My inbox continues to fill with Google Alerts about Microsoft’s announced purchase of Revolution Analytics — too numerous to link.
Most of these stories simply repackage the Microsoft announcement.
Clint Boulton of the WSJ’s CIO Journal writes one of the best analyses:
Microsoft is betting on the timeliness of its acquisition as more businesses adopt analytics. Revolution’s software helps companies use R, an open source programming language that more than two million programmers use daily to build predictive models. R is popular among university computer science students, many of whom continue to use it in their careers as data scientists.
Data scientists who extract data from of a data warehouse or Hadoop processing system, use R to slice and dice it for insights, and visualize the results. But businesses analyzing financial, social media and other data often need to scale the analytics across clusters of computers.
Several analysts pass along the factoid that two million people use R. The truth is that nobody has any idea how many people use R; we don’t even know how many have downloaded the software. The New York Times pointed out the difficulty in its piece five years ago:
While it is difficult to calculate exactly how many people use R, those most familiar with the software estimate that close to 250,000 people work with it regularly.
It’s possible that R has gained 1,750,000 users in the interceding five years. It’s also possible that R has gained 10,000,000 users. “Those most familiar with the software” are simply guessing.
While most analysts are neutral to positive on Microsoft’s move, Mr. Dan Woods takes a contrary view. In an article published in Forbes and cross-posted on multiple platforms, Mr. Woods argues that Microsoft was wrong to buy Revolution Analytics, and instead should buy Tibco. (That is the implication of his argument that Microsoft should “emulate” Tibco, since the only way to “emulate” Tibco is to own the clump of software Tibco packages up as TERR.)
Mr. Woods is a “content specialist”, as freelance writers call themselves today, and his expertise in analytics is exemplified by his most recent book, Wikis for Dummies, published in 2007. One suspects that the private equity firm that acquired Tibco in September is peddling the pieces, and has engaged “content specialists” to bang the drum.
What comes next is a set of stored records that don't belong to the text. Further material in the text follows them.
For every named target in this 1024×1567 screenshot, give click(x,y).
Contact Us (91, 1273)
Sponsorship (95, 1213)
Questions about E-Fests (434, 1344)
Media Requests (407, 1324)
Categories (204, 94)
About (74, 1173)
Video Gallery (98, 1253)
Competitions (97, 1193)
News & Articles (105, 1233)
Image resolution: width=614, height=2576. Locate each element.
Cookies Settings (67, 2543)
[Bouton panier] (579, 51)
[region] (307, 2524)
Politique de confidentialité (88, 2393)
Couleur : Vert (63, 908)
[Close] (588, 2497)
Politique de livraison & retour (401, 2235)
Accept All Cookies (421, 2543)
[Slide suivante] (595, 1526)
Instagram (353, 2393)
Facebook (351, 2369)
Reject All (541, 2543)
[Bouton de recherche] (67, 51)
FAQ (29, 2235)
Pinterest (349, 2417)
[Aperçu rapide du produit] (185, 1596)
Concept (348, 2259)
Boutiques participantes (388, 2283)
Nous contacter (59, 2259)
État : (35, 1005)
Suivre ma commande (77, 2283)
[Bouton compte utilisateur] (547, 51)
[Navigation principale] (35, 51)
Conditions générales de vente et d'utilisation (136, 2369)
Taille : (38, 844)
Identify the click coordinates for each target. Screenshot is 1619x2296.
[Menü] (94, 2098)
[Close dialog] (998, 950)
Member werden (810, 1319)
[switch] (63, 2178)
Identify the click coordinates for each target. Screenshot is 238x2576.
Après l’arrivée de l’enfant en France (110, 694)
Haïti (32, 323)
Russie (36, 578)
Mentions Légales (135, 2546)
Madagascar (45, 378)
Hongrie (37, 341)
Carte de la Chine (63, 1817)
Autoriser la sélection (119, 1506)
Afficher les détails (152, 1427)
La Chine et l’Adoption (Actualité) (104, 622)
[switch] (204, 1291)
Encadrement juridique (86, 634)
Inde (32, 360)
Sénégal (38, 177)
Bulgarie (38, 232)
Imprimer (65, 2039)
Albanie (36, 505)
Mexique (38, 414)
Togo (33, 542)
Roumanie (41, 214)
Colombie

Mr. Woods gets two things right. It’s true that R is a mess, and it is also true that the GPL license makes R difficult to commercialize. R’s messiness is a byproduct of crowdsourced development; it is a feature to its devotees and a bug for everyone else. (For those who simply cannot tolerate R’s messiness there is a simple solution: use Python.) Under the GPL license, any enhancements become part of the free distribution, so if you distribute a product built with R you must share the source code of your product as well.
At the crux of his argument, though, Mr. Woods gets it wrong:
Revolution Analytics has made a business, like many open source-based companies, of supporting Open Source R.
This is factually incorrect. Revolution only recently started to offer a consulting service for open source R users; for most of its history, its business was built around Revolution R Enterprise, a commercially supported enhanced R distribution. This is not a trivial distinction. Cloudera Hadoop, for example, is based on Apache Hadoop, but it is not the same thing; while many enterprises use commercially supported Hadoop distributions (from vendors like Cloudera, Hortonworks or MapR), hardly anyone uses open source Apache Hadoop in production.
The same is true for R; while many enterprises have an issue using open source R, they are willing to deploy commercially supported R distributions (such as Oracle R or Revolution R). This is the business Microsoft enters by acquiring Revolution Analytics.
Regarding Mr. Woods’ point about the need to rebuild R from the ground up, that is neither possible nor necessary. The GPL license prevents anyone from “rebuilding” R as a commercial venture; if anyone “rebuilds” the language it will be the open source development team itself.
In any case, one need not “make R scale” — one need only provide an R API to other platforms (such as Apache Spark or dbLytix) that can scale, so that R users can interface with them. This is the approach taken by Revolution Analytics’ ScaleR software, which is actually written in C, but includes an interface from the R programming language. By building this component into Azure, Microsoft can offer those who use R locally a scaleable back end.
Update: Mr. Woods doubles down here.